Bollard bets a $billion
Media Release
Tuesday 12th June 2007
Bollard bets a $billion
“Bollard is in crisis mode” says John Pemberton, Finance Spokesman, DSC. “No sooner has the predictable effect of the OCR increase occurred - the continued rise of our exchange rate – than he falls back on the last resort of many in dire straights. He gambles by putting a $billion Kiwi into the pot.”
“A billion Kiwi dollars, a mere pittance in relation to the huge amount of liquid dollars sloshing around the world from one currency market to another. He plays a game which even the big boys like the Bank of England have played and failed. Alan Bollard will shortly wish he had opted out of re-signing his five year contract.”

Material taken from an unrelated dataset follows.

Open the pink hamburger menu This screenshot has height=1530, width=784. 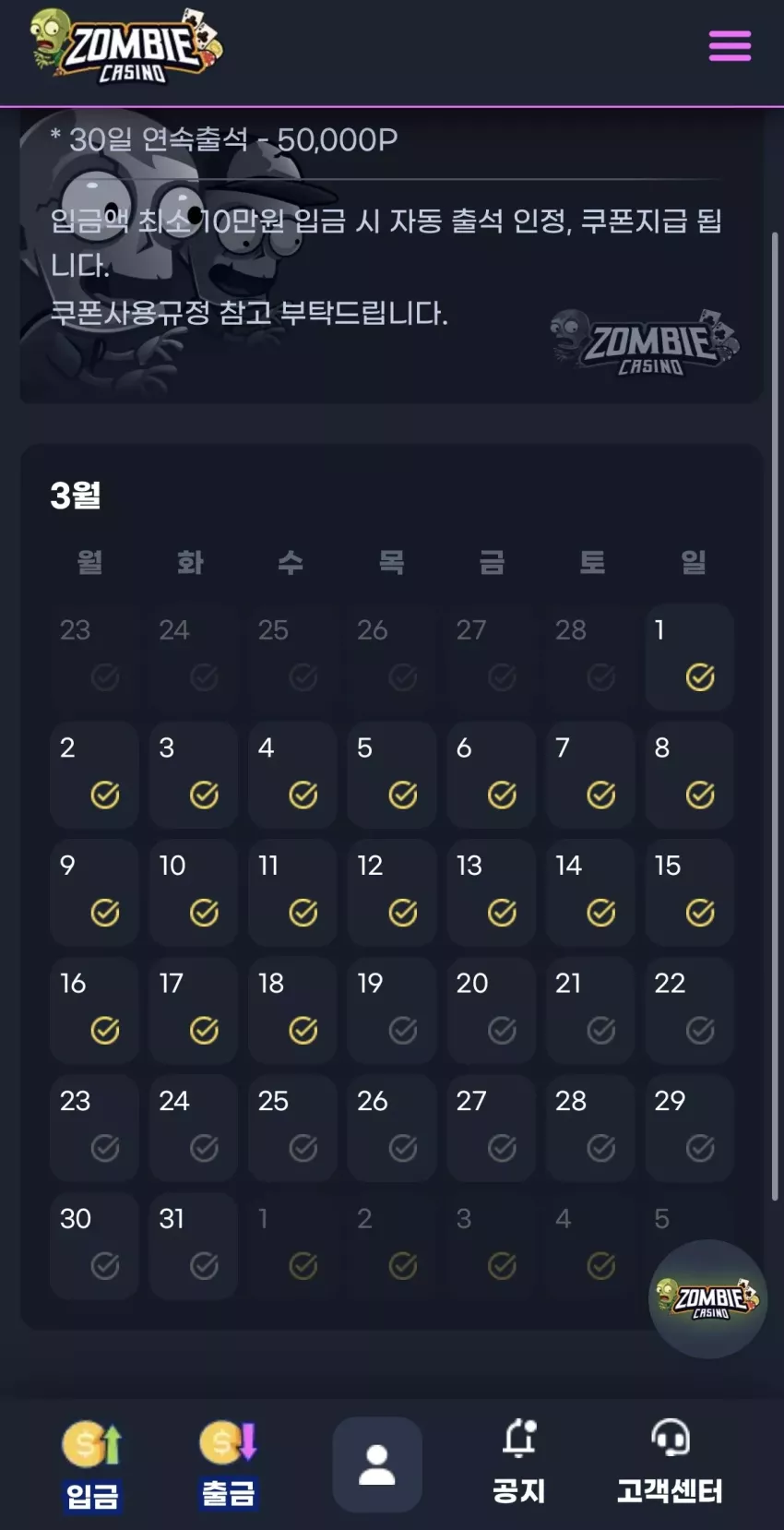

“For too long now the ignorance of Reserve Bank Governors, the current one and his predecessors, has seen them interfere in the running of economy,”says Pemberton. “They create boom and bust cycles that have at the worst destroyed our economy, and at the best, hindered its growth.”
“We have been encouraged to work smarter, to produce more wealth for the nation, to not only benefit our families directly, but to ensure that we could have great hospitals, schools, roads, sewage systems, water supplies and electricity for our communities.”
“Anger is mounting throughout New Zealand as we are frustrated at every turn. Interest rate increases have made: housing unaffordable; water and rate increases unbearable; business survival difficult; exporters’ success turn to failure; and inflation that eats away our incomes faster than we can earn them.”
“Who is to blame?” Pemberton asks. “The Gambling Governor, that’s who! A man in crisis, dicing with the remaining spoils, is being cheered on the sidelines by Michael Cullen, the Labour government, John Key and the National Party.”
“With this mad gamble, Bollard has finally demonstrated he is bereft of ideas. The Reserve Bank of New Zealand, with its entire infrastructure, is now a tainted institution. It is a lackey and tool of corporate powers that strip this country of its assets.”
“The Reserve Bank of New Zealand, in its current form, should be abolished.”